How Cuts to Safety Net Hospitals Impact the Uninsured in a State that Rejected Medicaid Expansion Funding

by Miriam Harmatz, Florida Legal Services

Much has been written—from blogs to briefs—documenting the tremendous positive impacts of Medicaid expansion. Less well-documented are the negative impacts that flow from rejecting expansion. Obviously, non-expansion states fail to reap the profound benefits of expansion. But they are not just failing to move forward with the expansion’s huge financial boom to health care providers and improved individual and population health. Instead, they are moving backward. The “health “ of both providers and the uninsured in non-expansion states is going from bad to worse as scheduled cuts to local safety net hospitals have begun to take effect.

Living in a non-expansion state like Florida is like watching a slow motion train wreck in your own neighborhood. As with any major local disaster, responsible county leaders should understand the causes and consequences, and this particular disaster requires a basic grasp of Medicaid hospital financing. Unfortunately, this topic is mind-bogglingly complex. It involves an alphabet soup of programs—LIP, DSH, RE, RA, IGT—and is currently understood by only a tiny handful of officials, industry insiders and policy wonks. In an effort to educate more key stakeholders, my office recently released the first of three county specific briefs explaining the implications of local safety net funding reductions and structural changes. We hope this resource will enable local leaders to both understand and address county specific funding issues and re-engage their community leaders and policy makers in dealing with the cost of treating uninsured residents.

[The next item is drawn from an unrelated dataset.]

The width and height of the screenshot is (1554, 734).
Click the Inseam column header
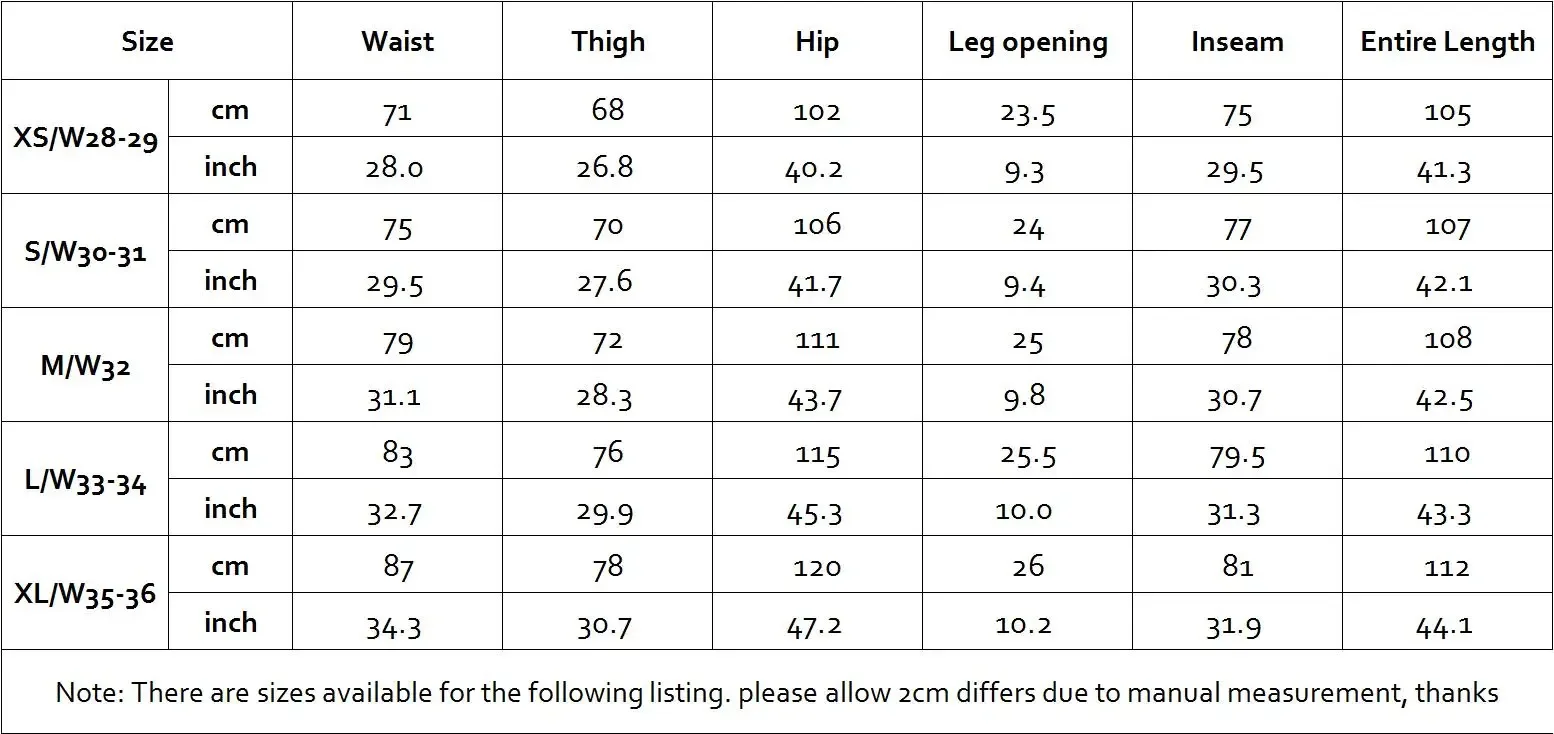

But rather than use this guest blog opportunity to dive into arcane Medicaid financing stream issues related safety net hospitals in non-expansion states with a managed care system and an uncompensated care pool program within an 1115 waiver, I’d like to put a human face on one casualty of this train wreck. In mid January, I received a call from Senator Nelson’s office requesting assistance on behalf of a low-income constituent in Miami. The family of Maria Huaman, a mother with 3 young children, was desperately trying to get her transferred to Miami’s public safety-net hospital. Maria needed a lung transplant in order to survive. According to the family, the county hospital, which is the only local transplant center, allegedly refused to admit her for an evaluation because she did not have insurance and could not pay the requested large deposit. Maria had recently been enrolled in a market place plan, but the coverage was not effective until February.

As a long time Miami legal services lawyer, I knew that the county’s public hospital had a charity care program and that under the program’s eligibility requirements, Maria was entitled to free or reduced cost care without a preadmission deposit. I immediately emailed the hospital officials citing the relevant standards and “demanding” her admission for evaluation. But by that time it was too late. Maria died the next morning. The Miami Herald covered her family’s struggle with the hospital in a front-page story.

While the story focused on the hospital’s alleged refusal to accept Maria’s transfer without a $350,000 deposit, the reporter also included factual context and background relevant to the safety net’s failure, i.e. the Florida legislature turning down federal money to provide coverage for single, childless adults as well as low-income parents like Maria. The head of the hospital’s transplant unit, Dr. Ernesto Pretto, Jr., wrote an op-ed calling out for the need to “highlight the impact that the failure to expand Medicaid under Obamacare is having on thousands of sick and uninsured in Florida.” According to Dr.Pretto, “this is but one of many tragic stories that could have been prevented had the governor and the Florida Legislature agreed to accept federal funds to expand its Medicaid program to include low wage earners, such as the [Maria[Huaman] Marquezes.”

When Florida leaders ultimately reengage with this issue, they should not be allowed to shift blame to the federal government as they did in 2015 when Gov. Scott sued CMS over continuation of the state’s Low income Pool (LIP) waiver. Leaders should not forget the numerous problems with LIP, including the fact that there was never remotely enough funding to cover the cost of treating the uninsured (even at the height of LIP), and that it was often difficult or impossible for low-income residents to access a hospital’s charity care program.

In sum, CMS has articulated reasoned and responsible principles for reviewing any state waiver requests, including the indisputable principle that coverage is a much better use of public funds than uncompensated care pools such as the LIP. But regrettably, tragedies like Maria’s will likely continue and increase in non-expansion states because the funding for safety nets is being legitimately reduced and not replaced with expansion funding.